Excerpts from a dataset:
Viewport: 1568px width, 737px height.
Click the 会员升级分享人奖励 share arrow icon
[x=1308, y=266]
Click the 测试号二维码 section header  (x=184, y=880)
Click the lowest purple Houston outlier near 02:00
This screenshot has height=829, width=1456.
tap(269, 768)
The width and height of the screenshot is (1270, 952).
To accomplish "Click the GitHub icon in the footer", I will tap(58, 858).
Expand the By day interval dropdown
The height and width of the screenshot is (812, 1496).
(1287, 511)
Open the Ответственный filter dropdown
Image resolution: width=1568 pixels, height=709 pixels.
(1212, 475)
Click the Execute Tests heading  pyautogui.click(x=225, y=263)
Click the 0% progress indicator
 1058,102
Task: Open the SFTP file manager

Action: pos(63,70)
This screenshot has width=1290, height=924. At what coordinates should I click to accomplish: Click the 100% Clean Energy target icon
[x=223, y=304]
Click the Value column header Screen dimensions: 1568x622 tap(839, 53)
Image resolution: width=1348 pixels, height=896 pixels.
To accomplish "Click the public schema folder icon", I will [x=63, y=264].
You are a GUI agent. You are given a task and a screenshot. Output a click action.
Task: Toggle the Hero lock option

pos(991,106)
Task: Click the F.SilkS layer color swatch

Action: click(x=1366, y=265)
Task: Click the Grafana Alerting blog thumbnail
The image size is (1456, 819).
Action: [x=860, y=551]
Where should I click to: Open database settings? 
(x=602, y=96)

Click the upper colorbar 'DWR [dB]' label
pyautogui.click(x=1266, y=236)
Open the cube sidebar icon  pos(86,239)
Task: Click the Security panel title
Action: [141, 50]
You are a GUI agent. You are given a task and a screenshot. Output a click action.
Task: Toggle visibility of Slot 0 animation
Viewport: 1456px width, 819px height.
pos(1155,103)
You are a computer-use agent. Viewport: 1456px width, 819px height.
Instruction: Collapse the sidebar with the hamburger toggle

WORK INSTRUCTION:
Please transcribe the lines from the one containing "You are a computer-use" through the last line of the records. Include both ends and nothing else.

WRITTEN SOLUTION:
You are a computer-use agent. Viewport: 1456px width, 819px height.
Instruction: Collapse the sidebar with the hamburger toggle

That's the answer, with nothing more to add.